• DIRECTIONS
Rewrite the lines as a Markdown table with the columns Number and Record line, one row per line and blank lines left out. Begin at the line that contains "Task: Click the home icon in sidebar" and stop after the line that contains "Click the 20.5".

---------- SUPPLIED INFORMATION ----------

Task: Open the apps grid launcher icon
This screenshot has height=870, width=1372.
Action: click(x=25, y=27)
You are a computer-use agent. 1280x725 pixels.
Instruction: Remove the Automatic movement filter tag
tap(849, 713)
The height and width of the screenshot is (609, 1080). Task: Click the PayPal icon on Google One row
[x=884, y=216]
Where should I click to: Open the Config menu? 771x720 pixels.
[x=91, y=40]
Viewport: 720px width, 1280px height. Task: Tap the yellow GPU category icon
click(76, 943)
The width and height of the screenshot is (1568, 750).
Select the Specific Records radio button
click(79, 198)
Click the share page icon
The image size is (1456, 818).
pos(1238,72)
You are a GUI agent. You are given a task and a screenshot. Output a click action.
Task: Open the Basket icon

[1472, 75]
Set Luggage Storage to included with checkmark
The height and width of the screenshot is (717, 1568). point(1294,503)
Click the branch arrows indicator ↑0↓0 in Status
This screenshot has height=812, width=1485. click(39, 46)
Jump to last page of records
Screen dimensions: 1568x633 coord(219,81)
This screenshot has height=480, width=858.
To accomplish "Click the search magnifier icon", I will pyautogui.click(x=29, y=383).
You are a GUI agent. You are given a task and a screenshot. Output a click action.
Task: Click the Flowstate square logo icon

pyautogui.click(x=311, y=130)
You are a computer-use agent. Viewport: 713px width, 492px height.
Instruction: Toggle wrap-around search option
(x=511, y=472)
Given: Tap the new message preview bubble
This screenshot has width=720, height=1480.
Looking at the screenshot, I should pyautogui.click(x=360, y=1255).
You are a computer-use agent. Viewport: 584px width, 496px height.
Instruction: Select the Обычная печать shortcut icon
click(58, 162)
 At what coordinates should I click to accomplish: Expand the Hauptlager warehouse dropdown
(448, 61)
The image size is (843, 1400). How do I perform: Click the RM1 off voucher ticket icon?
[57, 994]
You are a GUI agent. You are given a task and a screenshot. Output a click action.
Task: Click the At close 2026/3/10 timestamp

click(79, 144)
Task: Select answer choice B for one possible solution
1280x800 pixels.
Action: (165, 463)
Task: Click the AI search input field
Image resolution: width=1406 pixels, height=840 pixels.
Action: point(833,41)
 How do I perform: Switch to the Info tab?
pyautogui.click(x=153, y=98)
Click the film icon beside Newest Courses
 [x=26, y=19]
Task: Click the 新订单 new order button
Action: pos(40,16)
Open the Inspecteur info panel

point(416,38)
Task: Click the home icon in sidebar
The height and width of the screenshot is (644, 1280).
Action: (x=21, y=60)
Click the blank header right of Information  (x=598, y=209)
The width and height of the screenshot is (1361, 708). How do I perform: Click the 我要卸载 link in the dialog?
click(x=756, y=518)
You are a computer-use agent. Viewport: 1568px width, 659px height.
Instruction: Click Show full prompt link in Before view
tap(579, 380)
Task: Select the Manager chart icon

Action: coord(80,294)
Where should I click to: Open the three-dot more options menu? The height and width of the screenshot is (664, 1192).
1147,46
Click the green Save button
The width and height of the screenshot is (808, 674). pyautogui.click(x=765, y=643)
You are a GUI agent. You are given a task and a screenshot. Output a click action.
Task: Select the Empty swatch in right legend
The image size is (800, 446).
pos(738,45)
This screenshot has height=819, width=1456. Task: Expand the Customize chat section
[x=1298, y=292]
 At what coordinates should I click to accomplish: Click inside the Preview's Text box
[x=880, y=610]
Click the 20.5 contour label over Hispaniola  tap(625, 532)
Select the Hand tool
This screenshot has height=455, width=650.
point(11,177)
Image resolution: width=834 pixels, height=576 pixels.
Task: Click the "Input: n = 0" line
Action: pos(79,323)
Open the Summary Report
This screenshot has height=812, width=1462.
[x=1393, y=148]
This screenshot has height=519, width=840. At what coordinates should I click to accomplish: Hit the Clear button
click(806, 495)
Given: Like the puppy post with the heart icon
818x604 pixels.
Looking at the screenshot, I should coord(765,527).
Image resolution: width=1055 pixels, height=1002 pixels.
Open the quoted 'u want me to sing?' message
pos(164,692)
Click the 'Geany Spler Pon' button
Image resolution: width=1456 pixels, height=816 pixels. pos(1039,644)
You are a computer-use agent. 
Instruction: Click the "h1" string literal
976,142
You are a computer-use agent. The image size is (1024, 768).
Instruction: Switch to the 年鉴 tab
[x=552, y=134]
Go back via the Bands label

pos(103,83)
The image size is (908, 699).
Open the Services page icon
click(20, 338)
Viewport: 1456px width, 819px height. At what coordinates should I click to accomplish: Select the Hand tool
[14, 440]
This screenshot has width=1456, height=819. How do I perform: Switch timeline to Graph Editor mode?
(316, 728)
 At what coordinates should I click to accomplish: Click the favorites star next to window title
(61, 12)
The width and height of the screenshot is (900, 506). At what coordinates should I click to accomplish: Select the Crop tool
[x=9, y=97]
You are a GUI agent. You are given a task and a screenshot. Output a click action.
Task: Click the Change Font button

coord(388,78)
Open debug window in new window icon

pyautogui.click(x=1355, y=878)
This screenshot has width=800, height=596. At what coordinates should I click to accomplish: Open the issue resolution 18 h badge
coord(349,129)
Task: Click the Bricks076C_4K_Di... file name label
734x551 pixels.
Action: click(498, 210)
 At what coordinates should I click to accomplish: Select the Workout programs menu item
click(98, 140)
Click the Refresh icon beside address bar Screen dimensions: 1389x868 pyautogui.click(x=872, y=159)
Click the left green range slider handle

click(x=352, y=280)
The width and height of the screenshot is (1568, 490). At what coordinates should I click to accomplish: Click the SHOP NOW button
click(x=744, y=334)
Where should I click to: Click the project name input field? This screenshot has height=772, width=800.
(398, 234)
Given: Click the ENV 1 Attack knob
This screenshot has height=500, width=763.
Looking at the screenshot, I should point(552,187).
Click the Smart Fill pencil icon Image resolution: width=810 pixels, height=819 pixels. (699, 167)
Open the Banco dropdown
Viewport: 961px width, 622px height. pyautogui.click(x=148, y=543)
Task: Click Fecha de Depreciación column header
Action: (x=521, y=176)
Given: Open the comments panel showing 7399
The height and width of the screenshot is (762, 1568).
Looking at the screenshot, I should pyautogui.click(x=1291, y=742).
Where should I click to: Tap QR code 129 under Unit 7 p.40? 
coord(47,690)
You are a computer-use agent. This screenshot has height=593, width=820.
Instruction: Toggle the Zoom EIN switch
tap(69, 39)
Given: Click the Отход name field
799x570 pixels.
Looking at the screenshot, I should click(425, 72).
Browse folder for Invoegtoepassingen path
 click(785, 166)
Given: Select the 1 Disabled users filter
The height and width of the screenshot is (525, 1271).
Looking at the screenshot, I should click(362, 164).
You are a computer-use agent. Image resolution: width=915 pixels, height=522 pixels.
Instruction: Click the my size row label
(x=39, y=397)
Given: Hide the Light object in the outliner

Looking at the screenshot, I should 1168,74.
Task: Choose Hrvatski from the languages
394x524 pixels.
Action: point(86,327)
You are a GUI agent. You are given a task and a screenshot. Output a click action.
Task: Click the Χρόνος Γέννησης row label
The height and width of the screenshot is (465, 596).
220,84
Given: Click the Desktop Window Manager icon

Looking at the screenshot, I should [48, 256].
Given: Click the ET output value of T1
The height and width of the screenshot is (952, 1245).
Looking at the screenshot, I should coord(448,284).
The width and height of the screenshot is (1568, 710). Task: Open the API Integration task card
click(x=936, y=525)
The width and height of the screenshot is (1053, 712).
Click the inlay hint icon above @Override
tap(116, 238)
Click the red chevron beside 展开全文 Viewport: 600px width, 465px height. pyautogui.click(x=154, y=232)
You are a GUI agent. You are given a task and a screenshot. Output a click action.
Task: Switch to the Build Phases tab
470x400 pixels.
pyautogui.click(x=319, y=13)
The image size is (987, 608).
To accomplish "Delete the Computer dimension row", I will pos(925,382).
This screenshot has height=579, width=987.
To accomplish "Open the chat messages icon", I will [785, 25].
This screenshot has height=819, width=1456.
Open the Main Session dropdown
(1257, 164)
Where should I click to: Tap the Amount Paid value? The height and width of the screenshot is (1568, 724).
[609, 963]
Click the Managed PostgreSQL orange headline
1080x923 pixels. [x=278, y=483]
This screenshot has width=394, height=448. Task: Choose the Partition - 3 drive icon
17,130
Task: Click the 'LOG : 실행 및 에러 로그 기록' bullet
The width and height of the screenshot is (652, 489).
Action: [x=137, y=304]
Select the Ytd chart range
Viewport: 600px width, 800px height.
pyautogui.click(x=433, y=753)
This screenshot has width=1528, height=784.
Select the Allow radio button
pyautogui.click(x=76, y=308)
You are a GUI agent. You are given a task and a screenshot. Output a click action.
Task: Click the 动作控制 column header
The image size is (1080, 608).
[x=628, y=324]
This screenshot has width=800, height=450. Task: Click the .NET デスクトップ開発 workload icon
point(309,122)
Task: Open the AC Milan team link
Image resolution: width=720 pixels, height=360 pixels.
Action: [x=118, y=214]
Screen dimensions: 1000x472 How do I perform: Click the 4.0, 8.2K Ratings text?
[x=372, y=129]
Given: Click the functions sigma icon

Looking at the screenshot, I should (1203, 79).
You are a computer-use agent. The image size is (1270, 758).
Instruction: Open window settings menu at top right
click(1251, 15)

----------

• WRITTEN ANSWER
| Number | Record line |
|---|---|
| 1 | Task: Click the home icon in sidebar |
| 2 | The height and width of the screenshot is (644, 1280). |
| 3 | Action: (x=21, y=60) |
| 4 | Click the blank header right of Information  (x=598, y=209) |
| 5 | The width and height of the screenshot is (1361, 708). How do I perform: Click the 我要卸载 link in the dialog? |
| 6 | click(x=756, y=518) |
| 7 | You are a computer-use agent. Viewport: 1568px width, 659px height. |
| 8 | Instruction: Click Show full prompt link in Before view |
| 9 | tap(579, 380) |
| 10 | Task: Select the Manager chart icon |
| 11 | Action: coord(80,294) |
| 12 | Where should I click to: Open the three-dot more options menu? The height and width of the screenshot is (664, 1192). |
| 13 | 1147,46 |
| 14 | Click the green Save button |
| 15 | The width and height of the screenshot is (808, 674). pyautogui.click(x=765, y=643) |
| 16 | You are a GUI agent. You are given a task and a screenshot. Output a click action. |
| 17 | Task: Select the Empty swatch in right legend |
| 18 | The image size is (800, 446). |
| 19 | pos(738,45) |
| 20 | This screenshot has height=819, width=1456. Task: Expand the Customize chat section |
| 21 | [x=1298, y=292] |
| 22 |  At what coordinates should I click to accomplish: Click inside the Preview's Text box |
| 23 | [x=880, y=610] |
| 24 | Click the 20.5 contour label over Hispaniola  tap(625, 532) |